How to complete this task:
Within the entries below, please return exactly the lines from the one with "1400x864 pixels. At" through the one with "Expand Therapy Program", leaving out any pictures.

Material provided:
_ _ _ _ _ _ _

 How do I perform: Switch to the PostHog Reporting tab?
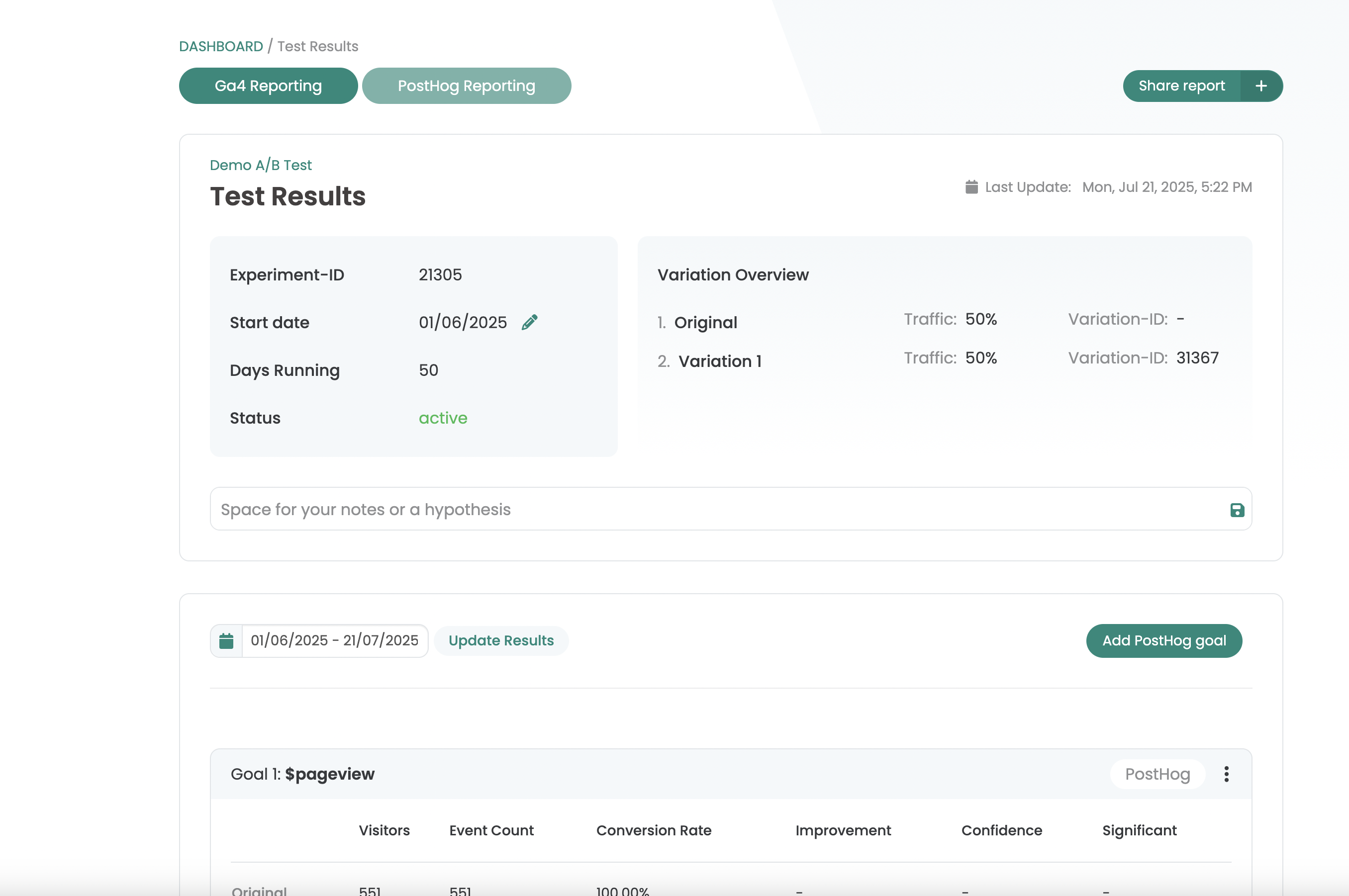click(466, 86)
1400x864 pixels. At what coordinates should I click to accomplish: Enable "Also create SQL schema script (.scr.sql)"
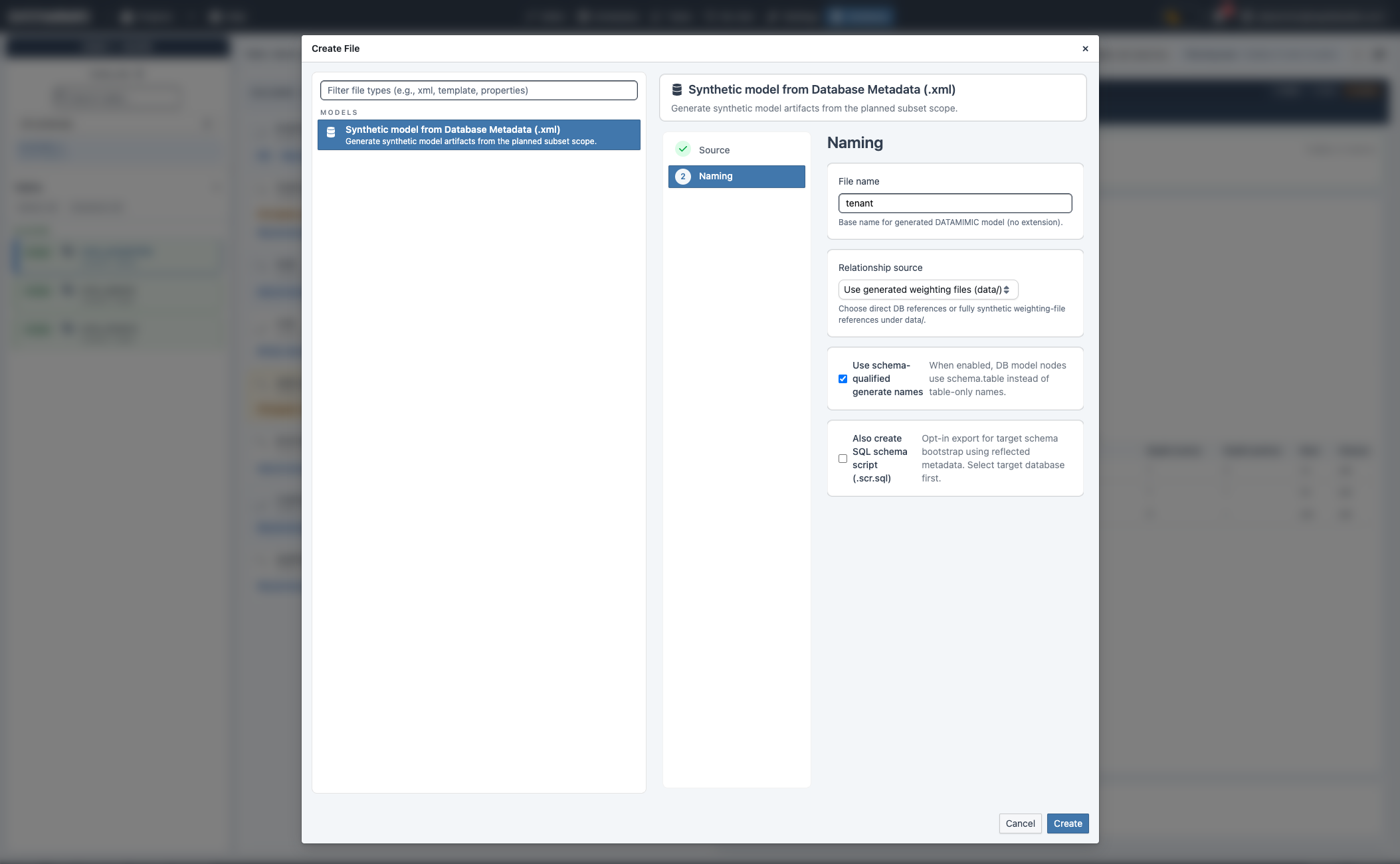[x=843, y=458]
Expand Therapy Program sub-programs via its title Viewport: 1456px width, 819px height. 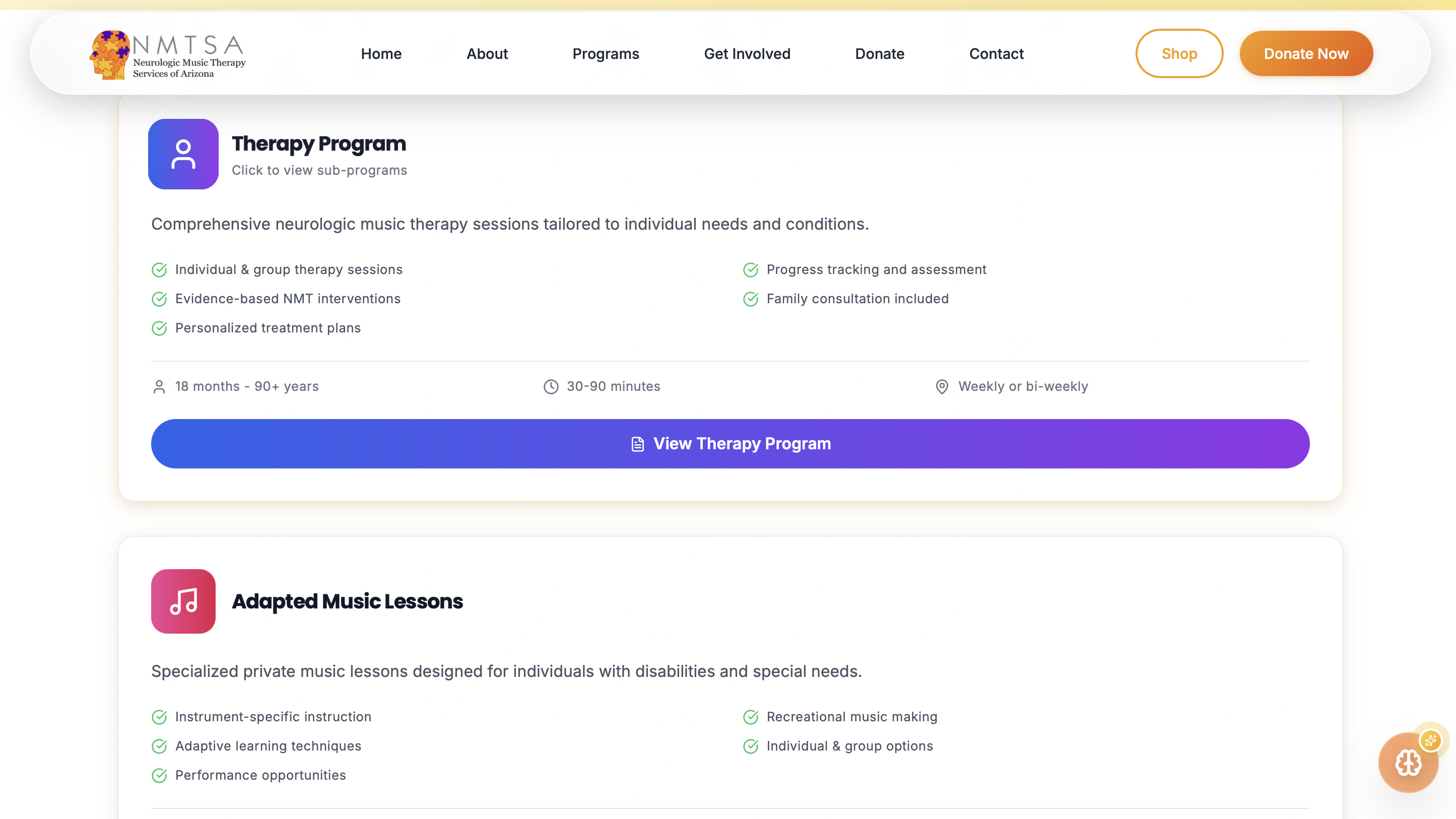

_ _ _ _ _ _ _

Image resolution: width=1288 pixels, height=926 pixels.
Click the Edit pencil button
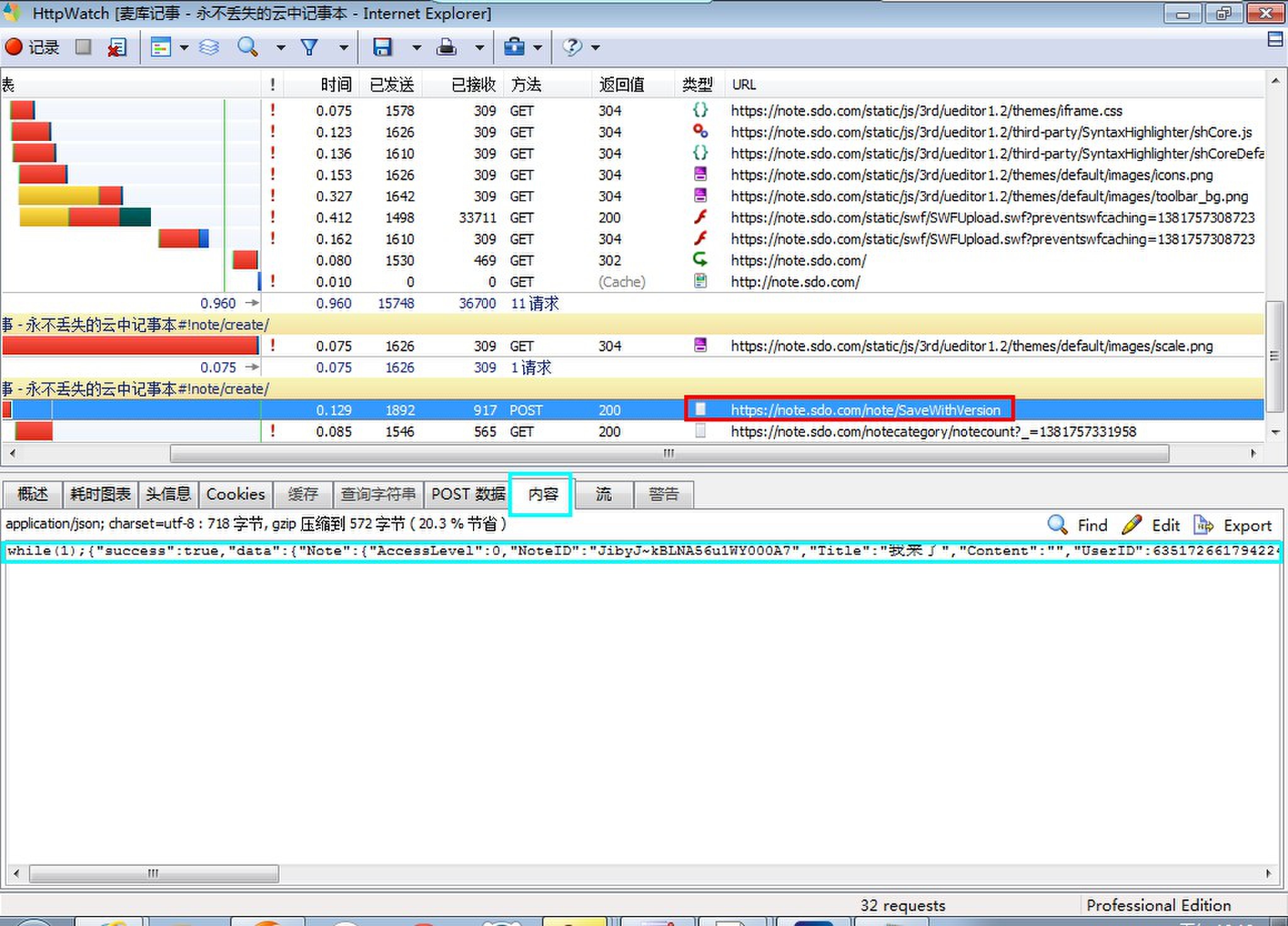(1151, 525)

_ _ _ _ _ _ _

Solved problem:
1400x864 pixels. At what coordinates should I click to accomplish: Enable "Also create SQL schema script (.scr.sql)"
[x=843, y=458]
Expand Therapy Program sub-programs via its title Viewport: 1456px width, 819px height. 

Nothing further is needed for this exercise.